Expérimentation contre la soumission chimique
Dans le cadre de la lutte contre les violences faites aux femmes, un décret prévoit le lancement d’une expérimentation relative à la lutte contre la soumission chimique au 1er janvier 2026. Déployée dans les régions Hauts-de-France, Île-de-France, Pays de la Loire et Guadeloupe, pour 3 ans, l’initiative prévoit le remboursement des examens de biologie médicale permettant de détecter un état de soumission chimique, et ce sans qu’il soit nécessaire de déposer une plainte au préalable. Toute personne munie d’une ordonnance prescrite par un médecin mentionnant la recherche de substances impliquées dans la soumission chimique pourra se rendre dans un laboratoire de biologie médicale. Les analyses seront effectuées dans des laboratoires spécialisés en toxicologie et pourront être mobilisées, le cas échéant, dans un cadre judiciaire. Cette expérimentation s’appuie sur l’expertise du Centre de référence sur les agressions facilitées par les substances (CRAFS).
Ce qui change au 1er janvier 2026 dans le champ des solidarités
Famille et enfance
- Revalorisation des plafonds de ressources des prestations familiales
Conformément à la législation applicable aux prestations familiales, les montants des plafonds de ressources des prestations familiales applicables en métropole, dans les DROM, à Mayotte, à Saint-Martin, à Saint-Barthélemy et à Saint-Pierre-et-Miquelon sont revalorisés de 1,8 % au 1er janvier 2026.
- Revalorisation de l’allocation veuvage
Le montant maximal de cette allocation est porté à 719,58 euros mensuels et le plafond de ressources trimestriel à 2 698,42 euros.
Personnes âgées
- Revalorisation de l’ASPA
L’allocation de solidarité aux personnes âgées (ASPA) est portée à 1 043,59 euros par mois pour les personnes seules et à 1 620,18 euros par mois pour les couples à compter du 1er janvier 2026.

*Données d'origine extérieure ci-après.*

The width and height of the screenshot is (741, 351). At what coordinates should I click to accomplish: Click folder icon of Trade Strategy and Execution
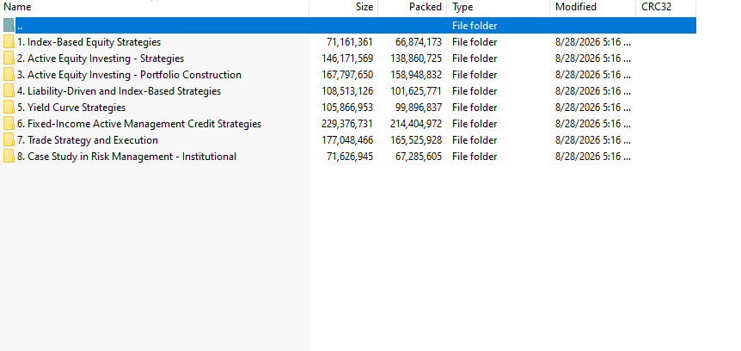click(x=9, y=140)
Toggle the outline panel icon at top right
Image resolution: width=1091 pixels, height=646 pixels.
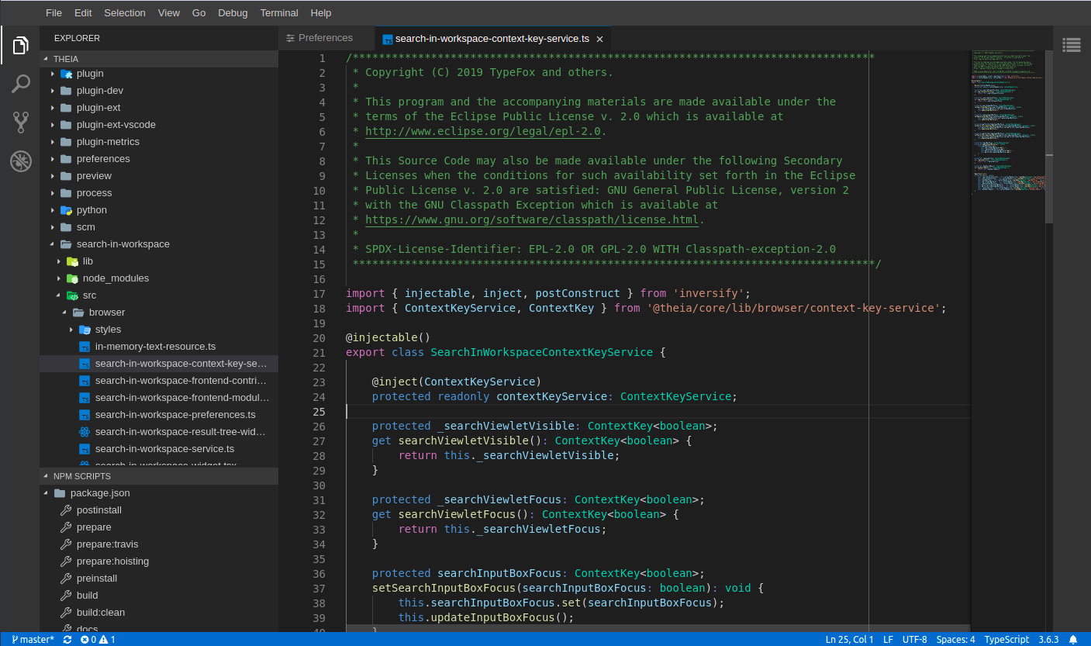coord(1072,45)
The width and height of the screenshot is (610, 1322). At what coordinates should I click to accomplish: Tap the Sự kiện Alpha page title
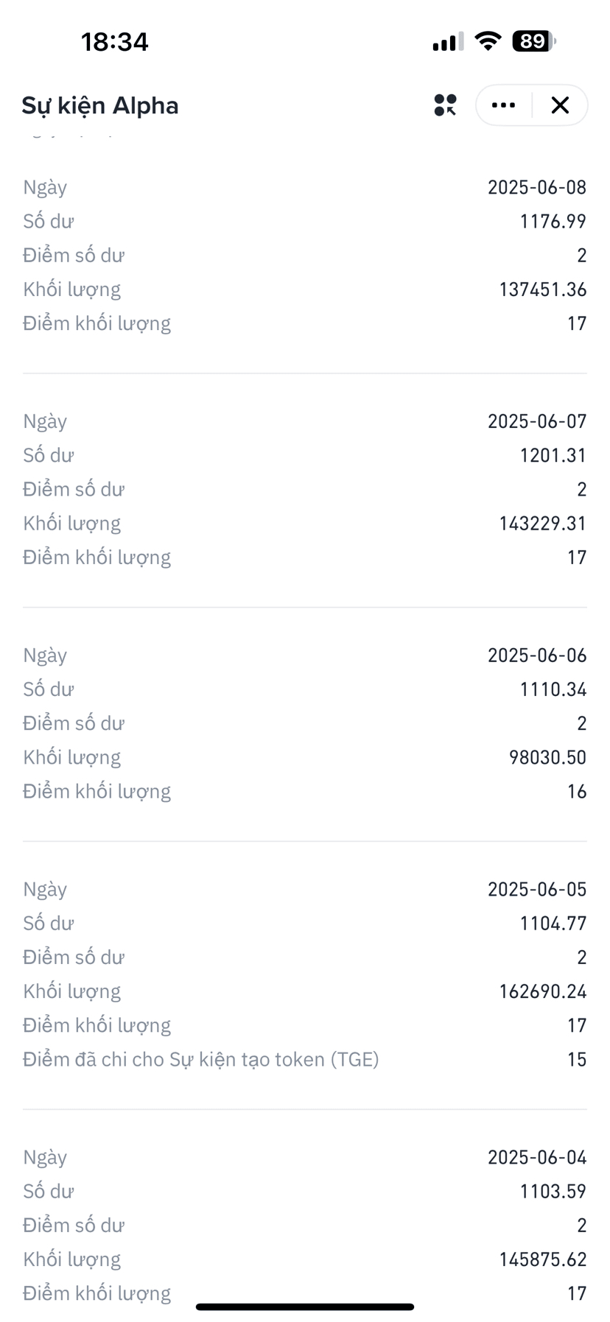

- Revalorisation de l’allocation simple d’aide à domicile aux personnes âgées
L’allocation simple aux personnes âgées est également portée à 1 043,59 euros par mois pour les personnes seules et à 1 620,18 euros par mois pour les couples à partir de la même date.
- Tarif plancher pour les services habilités à l’aide sociale
Le tarif plancher national est fixé à 25 euros pour la valorisation des heures d’aide et d’accompagnement des services à domicile, dans le cadre des plans d’aide financés par l’allocation personnalisée d’autonomie (APA).
Personnes en situation de handicap
- Amélioration de l’insertion professionnelle des personnes en situation de handicap
À compter du 1er janvier 2026, une nouvelle convention, signée le 18 novembre 2025 entre l’État, France Travail, le réseau Cap emploi, l’Agefiph et le Fonds pour l’insertion des personnes handicapées dans la fonction publique (FIPHFP), améliore l’accompagnement des personnes en situation de handicap dans l’emploi, mais aussi des employeurs publics et privés. Elle introduit, notamment, un élargissement du cadre conventionnel aux missions d’accompagnement dans l’emploi et une meilleure évaluation et suivi des financements et des performances.
- Tarif plancher pour les services habilités à l’aide sociale
Le tarif plancher national est fixé à 25 euros pour la valorisation des heures d’aide et d’accompagnement des services à domicile, dans le cadre des plans d’aide financés par la prestation de compensation au handicap (PCH).